#### What you are asked to do
Beginning at the line containing "This screenshot has width=533, height=411." in the material below and ending at the line containing "Task: Sort list by Letter column header", return each line exactly and add nothing.

#### Data supplied

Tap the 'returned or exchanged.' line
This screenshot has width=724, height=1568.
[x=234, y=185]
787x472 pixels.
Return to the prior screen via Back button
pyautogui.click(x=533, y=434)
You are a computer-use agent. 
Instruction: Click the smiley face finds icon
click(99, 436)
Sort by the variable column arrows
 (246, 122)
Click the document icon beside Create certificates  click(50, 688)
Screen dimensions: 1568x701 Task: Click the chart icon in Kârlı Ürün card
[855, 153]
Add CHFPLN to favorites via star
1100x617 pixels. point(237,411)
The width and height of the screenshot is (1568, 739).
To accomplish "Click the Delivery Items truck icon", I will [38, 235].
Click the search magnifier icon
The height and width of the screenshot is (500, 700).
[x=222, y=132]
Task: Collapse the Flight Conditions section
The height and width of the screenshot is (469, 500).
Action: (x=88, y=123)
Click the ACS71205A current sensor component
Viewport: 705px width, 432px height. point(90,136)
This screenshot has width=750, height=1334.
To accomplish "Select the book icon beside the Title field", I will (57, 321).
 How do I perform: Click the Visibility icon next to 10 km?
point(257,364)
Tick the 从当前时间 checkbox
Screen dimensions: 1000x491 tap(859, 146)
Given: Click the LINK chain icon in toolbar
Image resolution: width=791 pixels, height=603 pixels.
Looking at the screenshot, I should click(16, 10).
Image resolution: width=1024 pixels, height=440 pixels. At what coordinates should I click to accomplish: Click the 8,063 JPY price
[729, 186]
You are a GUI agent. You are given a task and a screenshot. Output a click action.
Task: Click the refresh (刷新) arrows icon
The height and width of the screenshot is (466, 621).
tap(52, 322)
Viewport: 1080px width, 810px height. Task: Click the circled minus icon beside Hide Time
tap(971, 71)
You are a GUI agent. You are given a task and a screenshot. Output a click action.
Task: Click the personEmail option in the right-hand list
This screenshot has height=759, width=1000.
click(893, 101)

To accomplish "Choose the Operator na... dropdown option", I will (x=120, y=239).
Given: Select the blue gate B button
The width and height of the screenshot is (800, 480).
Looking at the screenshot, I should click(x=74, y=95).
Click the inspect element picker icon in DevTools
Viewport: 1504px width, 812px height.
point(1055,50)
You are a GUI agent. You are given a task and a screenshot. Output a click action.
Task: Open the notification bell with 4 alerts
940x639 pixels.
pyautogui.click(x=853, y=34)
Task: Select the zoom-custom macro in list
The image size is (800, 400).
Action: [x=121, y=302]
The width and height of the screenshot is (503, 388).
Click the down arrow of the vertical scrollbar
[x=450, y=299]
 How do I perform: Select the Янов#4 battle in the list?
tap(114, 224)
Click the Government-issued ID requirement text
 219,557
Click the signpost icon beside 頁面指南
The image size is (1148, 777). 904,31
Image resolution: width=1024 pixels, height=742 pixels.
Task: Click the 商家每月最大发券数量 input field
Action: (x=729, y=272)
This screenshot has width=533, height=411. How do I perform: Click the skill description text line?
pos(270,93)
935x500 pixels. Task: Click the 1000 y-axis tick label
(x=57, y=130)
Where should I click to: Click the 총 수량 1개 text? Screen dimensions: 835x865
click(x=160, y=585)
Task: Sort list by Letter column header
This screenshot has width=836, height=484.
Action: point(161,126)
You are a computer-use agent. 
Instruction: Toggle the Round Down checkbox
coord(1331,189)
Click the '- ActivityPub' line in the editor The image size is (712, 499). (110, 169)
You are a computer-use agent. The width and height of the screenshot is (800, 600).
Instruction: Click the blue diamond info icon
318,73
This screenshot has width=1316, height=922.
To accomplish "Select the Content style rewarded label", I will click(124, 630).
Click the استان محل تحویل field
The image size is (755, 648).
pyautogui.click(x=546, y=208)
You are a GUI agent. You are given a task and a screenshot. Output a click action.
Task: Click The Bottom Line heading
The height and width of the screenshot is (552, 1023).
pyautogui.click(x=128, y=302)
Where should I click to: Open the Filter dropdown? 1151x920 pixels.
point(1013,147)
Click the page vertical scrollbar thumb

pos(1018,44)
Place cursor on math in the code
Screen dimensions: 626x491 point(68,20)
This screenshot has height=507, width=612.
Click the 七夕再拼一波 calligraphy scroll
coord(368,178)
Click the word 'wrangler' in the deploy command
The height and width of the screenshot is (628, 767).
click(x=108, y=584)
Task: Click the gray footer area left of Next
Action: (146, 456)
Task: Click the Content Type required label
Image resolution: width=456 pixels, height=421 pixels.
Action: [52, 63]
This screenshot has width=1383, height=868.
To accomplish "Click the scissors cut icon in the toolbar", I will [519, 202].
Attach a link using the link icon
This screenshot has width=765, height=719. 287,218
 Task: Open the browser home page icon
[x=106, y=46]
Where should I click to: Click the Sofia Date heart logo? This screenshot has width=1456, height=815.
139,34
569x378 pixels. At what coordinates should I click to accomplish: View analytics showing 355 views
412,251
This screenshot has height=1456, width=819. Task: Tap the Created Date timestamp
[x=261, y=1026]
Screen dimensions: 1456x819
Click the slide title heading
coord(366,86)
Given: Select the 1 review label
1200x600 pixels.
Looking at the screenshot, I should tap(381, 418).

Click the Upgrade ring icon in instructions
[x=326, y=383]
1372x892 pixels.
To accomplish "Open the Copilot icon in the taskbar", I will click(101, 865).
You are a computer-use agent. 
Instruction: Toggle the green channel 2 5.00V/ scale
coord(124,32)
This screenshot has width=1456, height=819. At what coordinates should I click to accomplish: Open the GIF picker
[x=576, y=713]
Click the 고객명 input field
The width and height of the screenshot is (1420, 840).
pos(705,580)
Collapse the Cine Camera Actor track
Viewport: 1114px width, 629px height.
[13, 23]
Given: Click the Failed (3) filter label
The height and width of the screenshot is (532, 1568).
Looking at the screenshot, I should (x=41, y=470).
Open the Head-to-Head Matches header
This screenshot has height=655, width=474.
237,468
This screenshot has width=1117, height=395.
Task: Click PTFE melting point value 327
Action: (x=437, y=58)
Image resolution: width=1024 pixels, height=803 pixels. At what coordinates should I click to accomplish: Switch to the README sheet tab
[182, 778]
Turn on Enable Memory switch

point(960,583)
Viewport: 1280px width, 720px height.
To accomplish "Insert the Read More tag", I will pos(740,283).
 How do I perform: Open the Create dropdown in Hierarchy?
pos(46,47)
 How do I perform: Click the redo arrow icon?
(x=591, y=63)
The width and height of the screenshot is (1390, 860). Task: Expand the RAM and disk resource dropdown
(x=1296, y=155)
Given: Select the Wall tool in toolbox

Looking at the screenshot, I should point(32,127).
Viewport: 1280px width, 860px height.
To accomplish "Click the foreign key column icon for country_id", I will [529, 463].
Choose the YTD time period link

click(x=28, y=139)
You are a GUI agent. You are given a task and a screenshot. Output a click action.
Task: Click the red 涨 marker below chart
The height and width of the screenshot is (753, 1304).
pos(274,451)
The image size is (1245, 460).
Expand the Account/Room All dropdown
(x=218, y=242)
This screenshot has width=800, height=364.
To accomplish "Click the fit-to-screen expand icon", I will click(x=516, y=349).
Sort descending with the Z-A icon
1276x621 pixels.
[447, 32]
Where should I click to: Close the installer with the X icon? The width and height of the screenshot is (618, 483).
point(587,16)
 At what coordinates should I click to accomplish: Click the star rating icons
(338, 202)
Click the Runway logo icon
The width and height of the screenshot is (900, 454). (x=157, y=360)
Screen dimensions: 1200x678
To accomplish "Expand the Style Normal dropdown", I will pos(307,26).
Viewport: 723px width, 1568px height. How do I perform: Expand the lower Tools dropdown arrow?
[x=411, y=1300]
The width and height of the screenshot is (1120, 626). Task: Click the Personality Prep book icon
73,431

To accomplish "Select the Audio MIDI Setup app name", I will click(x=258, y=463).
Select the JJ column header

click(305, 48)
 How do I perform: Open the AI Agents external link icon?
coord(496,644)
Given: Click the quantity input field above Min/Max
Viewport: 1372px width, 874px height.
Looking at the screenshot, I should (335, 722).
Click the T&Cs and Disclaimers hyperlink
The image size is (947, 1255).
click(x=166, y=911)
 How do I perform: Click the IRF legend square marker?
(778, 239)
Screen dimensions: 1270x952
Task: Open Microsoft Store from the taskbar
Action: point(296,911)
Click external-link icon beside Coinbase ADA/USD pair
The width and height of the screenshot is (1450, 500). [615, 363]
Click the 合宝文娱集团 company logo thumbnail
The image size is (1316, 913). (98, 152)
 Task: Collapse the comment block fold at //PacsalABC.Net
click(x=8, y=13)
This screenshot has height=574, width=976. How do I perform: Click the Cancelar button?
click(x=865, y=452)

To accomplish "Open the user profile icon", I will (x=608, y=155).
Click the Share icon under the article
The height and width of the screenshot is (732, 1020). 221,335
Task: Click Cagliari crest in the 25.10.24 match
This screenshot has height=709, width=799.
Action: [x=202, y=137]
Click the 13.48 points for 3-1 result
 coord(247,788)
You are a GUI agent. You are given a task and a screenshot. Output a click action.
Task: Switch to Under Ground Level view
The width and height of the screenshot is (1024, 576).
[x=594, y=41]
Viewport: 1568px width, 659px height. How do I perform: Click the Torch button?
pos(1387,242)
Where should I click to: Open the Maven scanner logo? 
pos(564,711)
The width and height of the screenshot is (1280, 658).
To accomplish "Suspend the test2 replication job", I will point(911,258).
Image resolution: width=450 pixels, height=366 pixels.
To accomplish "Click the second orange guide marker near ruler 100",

#### Answer
This screenshot has width=533, height=411. How do I perform: Click the skill description text line?
pos(270,93)
935x500 pixels. Task: Click the 1000 y-axis tick label
(x=57, y=130)
Where should I click to: Click the 총 수량 1개 text? Screen dimensions: 835x865
click(x=160, y=585)
Task: Sort list by Letter column header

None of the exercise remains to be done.